Like with prebuilts, there are a few things you can look out for when you're evaluating a hotswap board:
- Sockets: Most boards use either Kailh or Gateron sockets but some will use off-brand sockets. They can be replaced with better sockets should a problem occur.
- Screws (plastic cases): Can the keyboard be unscrewed for disassembly? If screws aren't present, your board likely uses tabs that snap into place. These cases require considerably more effort to take apart.
- Software: Is the board compatible with QMK? Even better- with VIA or VIAL for easier and visual customizability? Compatibility makes it much easier to remap and customize your layout.
- Layout: Many hotswap boards have fixed, pre-determined layouts. Check the layout to be sure the layout you want is supported.
- Backlight and RGB: Very popular features among buyers. Check carefully if RGB is specifically mentioned, and what lighting options are.

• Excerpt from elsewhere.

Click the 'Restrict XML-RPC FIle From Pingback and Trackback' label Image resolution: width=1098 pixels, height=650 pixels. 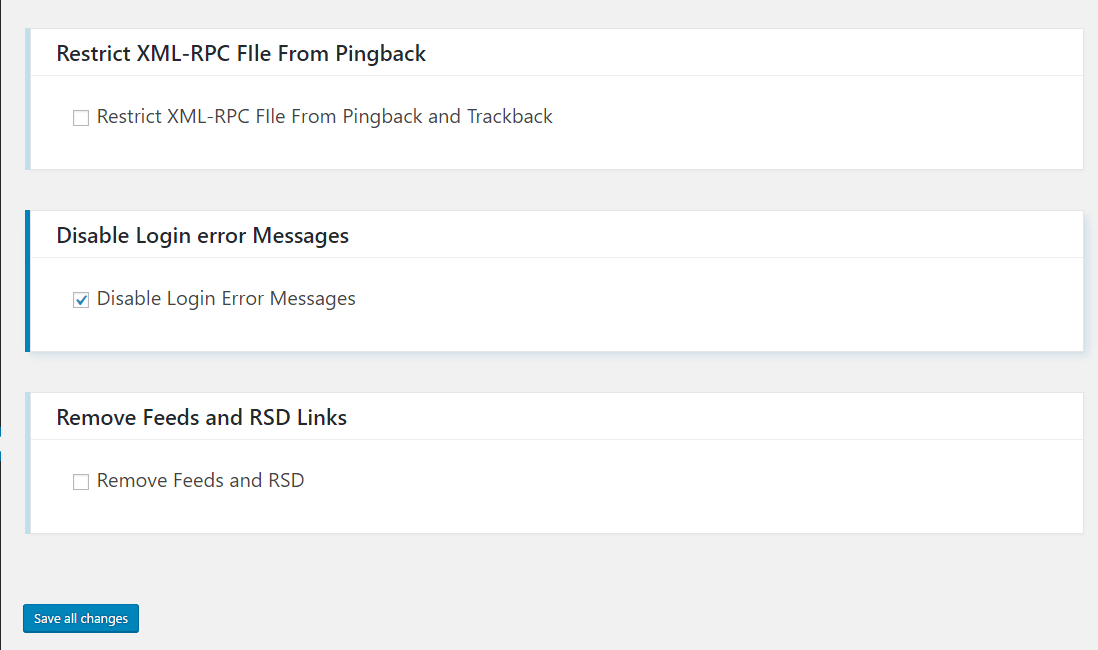(324, 116)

- Sound dampening material: Modern keyboard kits now come with plenty of sound dampeners or "foam" to help the user customize the sound of their keyboards. Including "foam" is an easy way to improve sound- especially on cheaper boards.
For almost every other feature, you can purchase parts to fit your preferences. Be sure to double-check how many switches you will need and whether the layout is supported by a keycap set of your choice.

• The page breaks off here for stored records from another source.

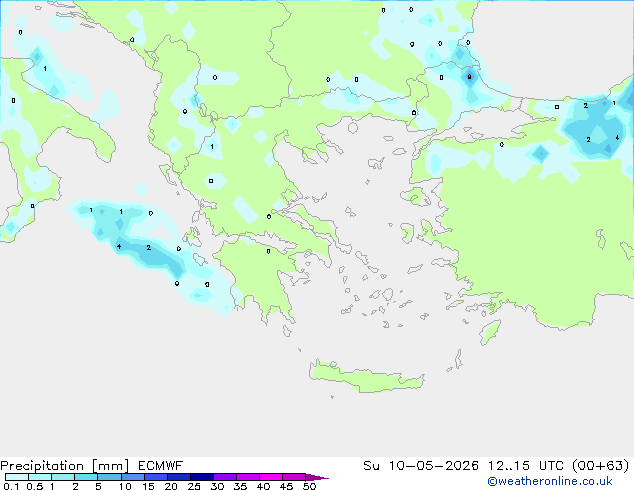Click the island of Rhodes

point(490,332)
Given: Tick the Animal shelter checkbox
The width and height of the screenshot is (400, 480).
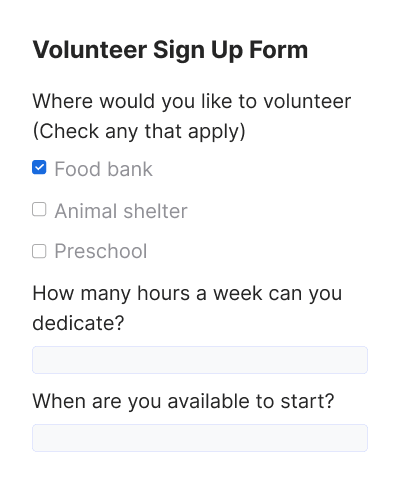Looking at the screenshot, I should click(x=39, y=209).
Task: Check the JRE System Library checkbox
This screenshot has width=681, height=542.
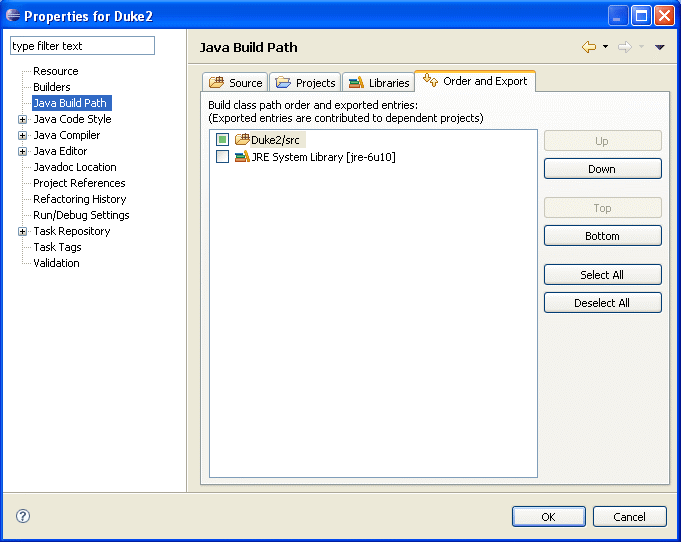Action: pyautogui.click(x=222, y=157)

Not sure? Consider Keychron. While there are a lot of good options to consider, I recommend Keychron for many reasons:
- They are easy to find, especially secondhand
- Tons of layouts and options
- Their OSA keycaps are pretty good
- There's documentation that is actually helpful
- For those looking to try out full-metal-bodied keyboards, their Q line is quite affordable.
You'll want to pick up a Keychron board that specifically states it's QMK/VIA compatible and hotswap. There are a ridiculous number of Keychron models out there. So if you're going secondhand, be sure to ask the seller if it's QMK/VIA compatible and hotswap. A box and pictures can help. If the seller doesn't know, avoid it. If you don't want to take chances at all, look for the Q line.
I also advise avoiding low profile options as they require specific low profile switches and the chicklet style keycaps they use aren't great.
Any other options? I've handled Akko's 75% hotswap offering and the GMK67. They're pretty cheap and have plenty of sound dampening material which make them sound quite good. I am told by a friend that the software isn't the greatest, and they aren't the easiest to take apart. There are also other great budget boards we've handled during repairs and they are also pretty good. Sound dampening materials are immensely helpful with making a "cheap" board viable.
But if you want even better..... Try an option from community favourite brands:
- KBDfans Tiger 80, KBD67 Lite, etc.
- Meletrix Zoom series
- Qwertykeys QK series
All of these offerings come from well-respected businesses and designers active in the community. You may need to research and carefully consider what you'll need to complete your builds with their kits, but they tend to include everything you need other than keycaps and switches and are always QMK/VIA compatible. Packed full of features including a USB C cable, sound dampening foam, flex cut hotswap PCBs supporting multiple layouts, and a carrying case.
The Last Word
Any keyboard that works for you is a good keyboard. Enjoy it!